Pouvez‐vous nous parler de cette force mentale que vous avez et qui vous a permis de gagner beau­coup de gros matchs ? L’avez‐vous travaillée ?
Je ne suis pas sûre que ce soit quelque chose que l’on puisse travailler. Quand vous êtes dans une situa­tion où vous ne jouez pas très bien ou que vous êtes dominée, tout simple­ment, moi je fais partie de celles qui aban­donnent, parce que j’ai trop travaillé pour aban­donner et baisser les bras. Mon équipe et moi‐même avons trop travaillé pour arriver à ce stade de la compé­ti­tion. Alors quand un truc ne fonc­tionne pas, que je perds un set ou que je me fais breaker, je ne baisse pas les bras. C’est mon état d’esprit. 

Vous avez connu des démar­rages un peu lents lors de vos derniers matchs. Est‐ce une coïn­ci­dence ou êtes‐vous tendue du fait de votre statut de favo­rite du tournoi ?
Lors des trois derniers matches, j’ai certes perdu le premier set, mais de manière diffé­rente à chaque fois. Aujourd’hui, quand j’étais menée, j’au­rais dû jouer un tennis plus agressif. J’aurais dû lui mettre plus de pres­sion. Elle a très bien joué, elle n’avait aucune pres­sion. Toutes les situa­tions sont diffé­rentes. Mais au final, la ques­tion n’est pas de savoir comment on termine le premier set mais le dernier set. 

Cette demi‐finale, était‐ce le match le plus diffi­cile que vous ayez joué cette saison ?
J’ai joué beau­coup de matches diffi­ciles cette saison et ça m’a aidée aujourd’hui. Je me suis déjà sortie de matchs compli­qués cette année et mes deux titres m’ont aussi donné beau­coup de confiance.

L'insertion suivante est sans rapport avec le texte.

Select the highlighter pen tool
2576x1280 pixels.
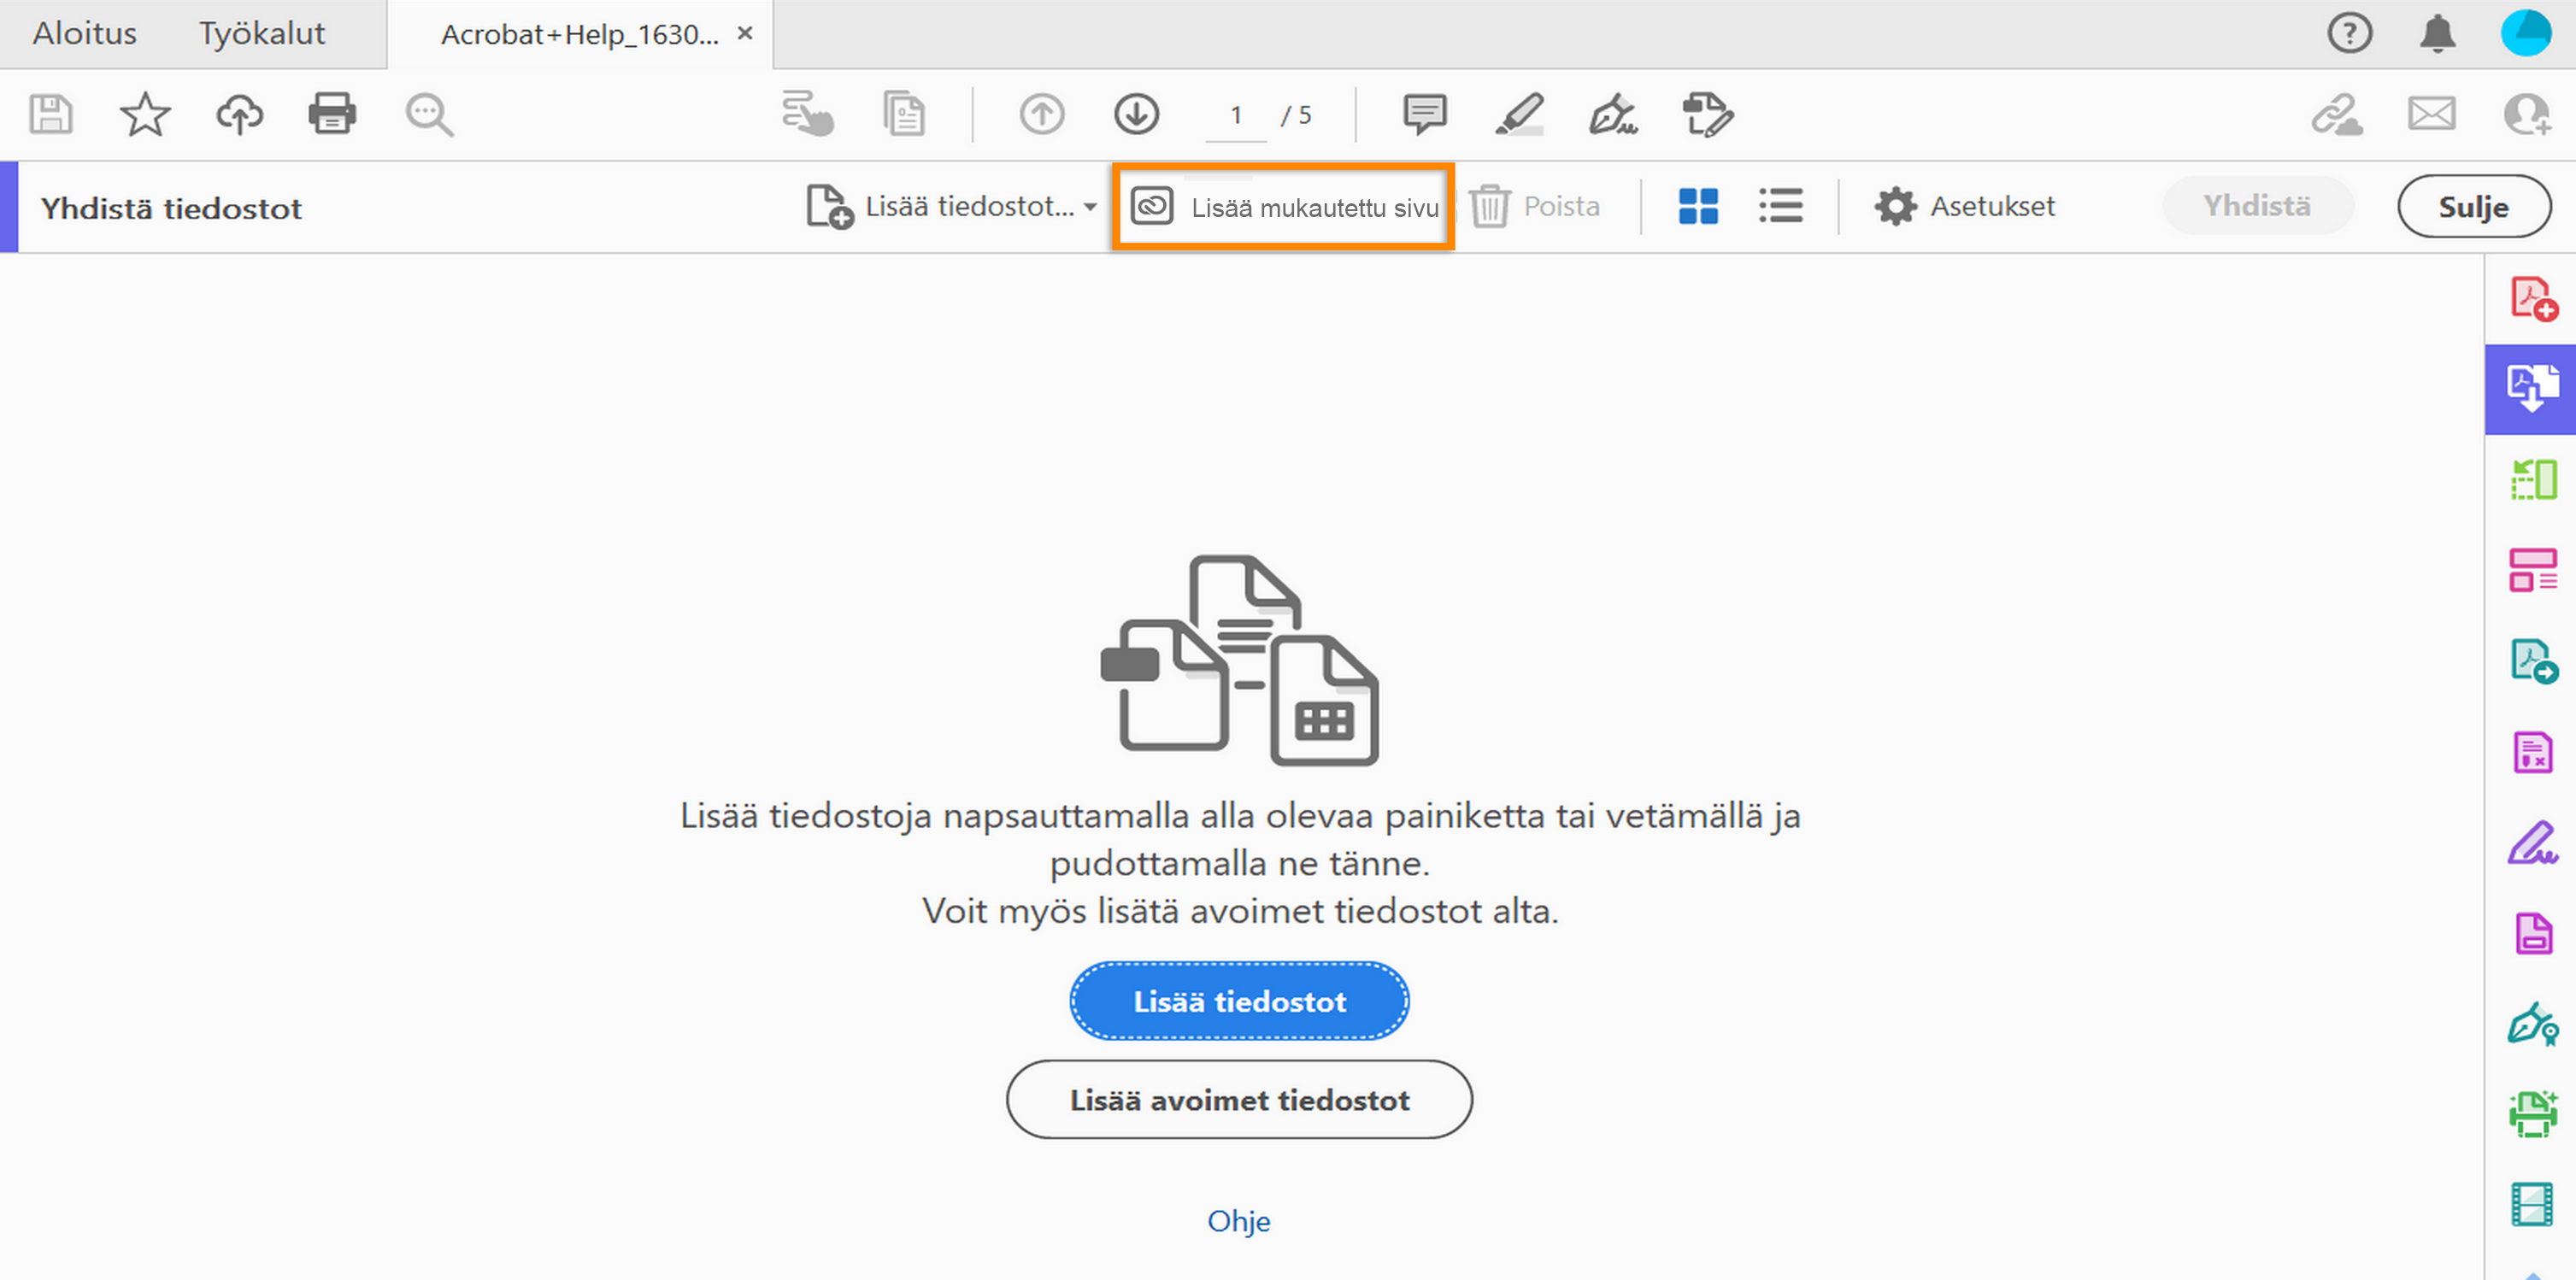tap(1519, 114)
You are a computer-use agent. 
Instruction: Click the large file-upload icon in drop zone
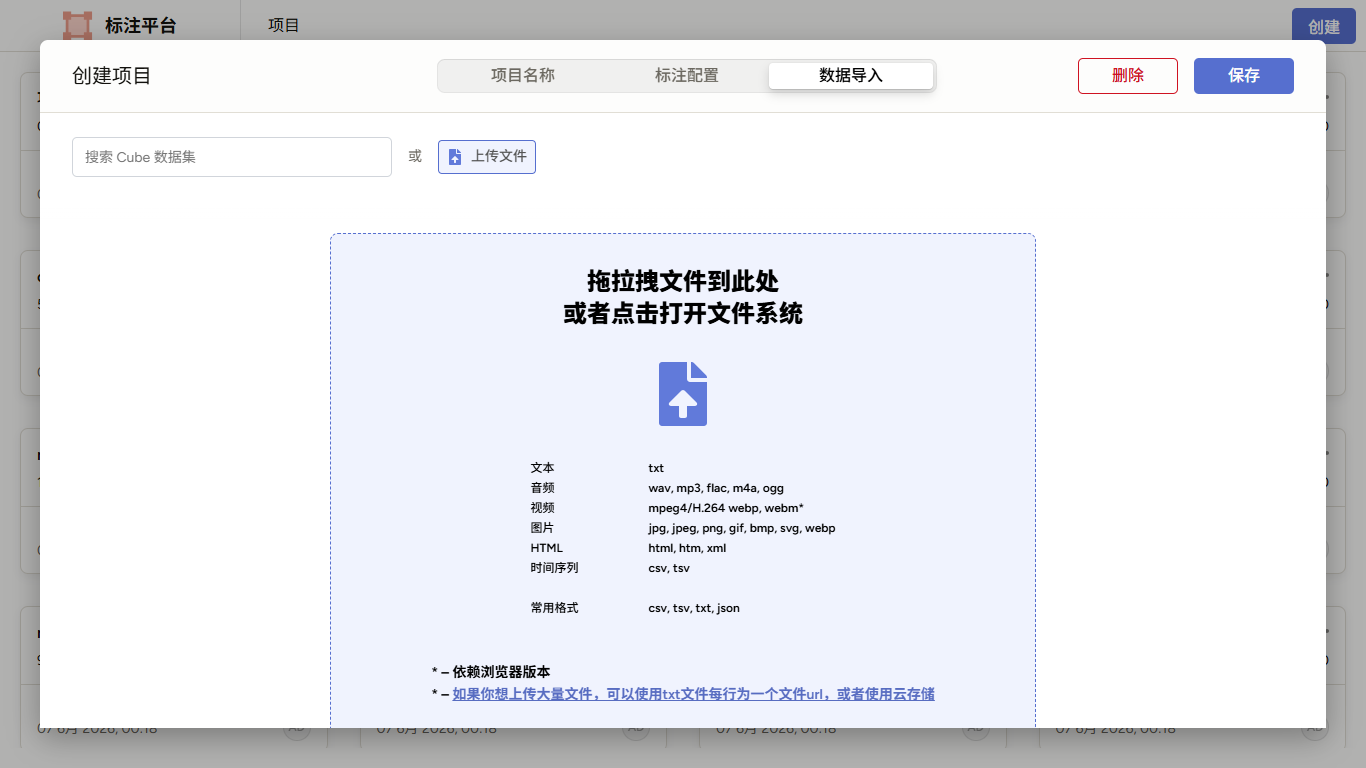[683, 394]
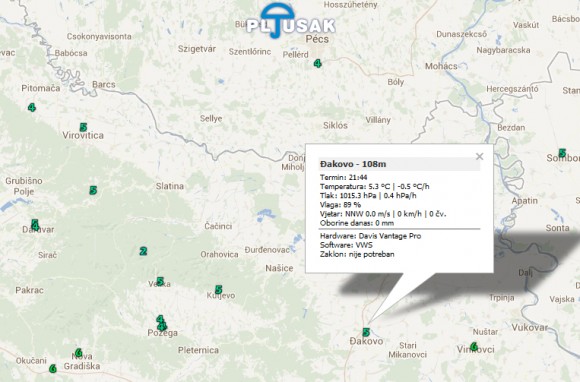This screenshot has height=382, width=580.
Task: Select the station marker 6 at Vinkovci
Action: (x=473, y=347)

Je travaille physi­que­ment pour être en mesure d’aller jusqu’au bout du match, de me battre jusqu’au bout et de gagner, même en trois sets. C’est une ressource d’énergie que je n’avais pas il y a quelques années. J’ai beau­coup travaillé pour cela.

Quelle est la diffi­culté à disputer une autre finale de Grand Chelem à ce stade de votre carrière ?
Quand on a été arrêté pendant cinq ou six mois et que l’on commence à gagner quelques titres et à se retrouver en finale d’un Grand Chelem, on oublie faci­le­ment que l’on s’est battu contre des bles­sures. On est fier d’être revenu à ce niveau. Moi, j’en suis très fière. J’ai vrai­ment travaillé pour me débar­rasser de ces bles­sures, pour revenir et rega­gner des tour­nois. J’ai connu des échecs en début de saison mais je ne les ai pas acceptés. Je m’en suis servie pour travailler encore plus dur. J’en suis très fière.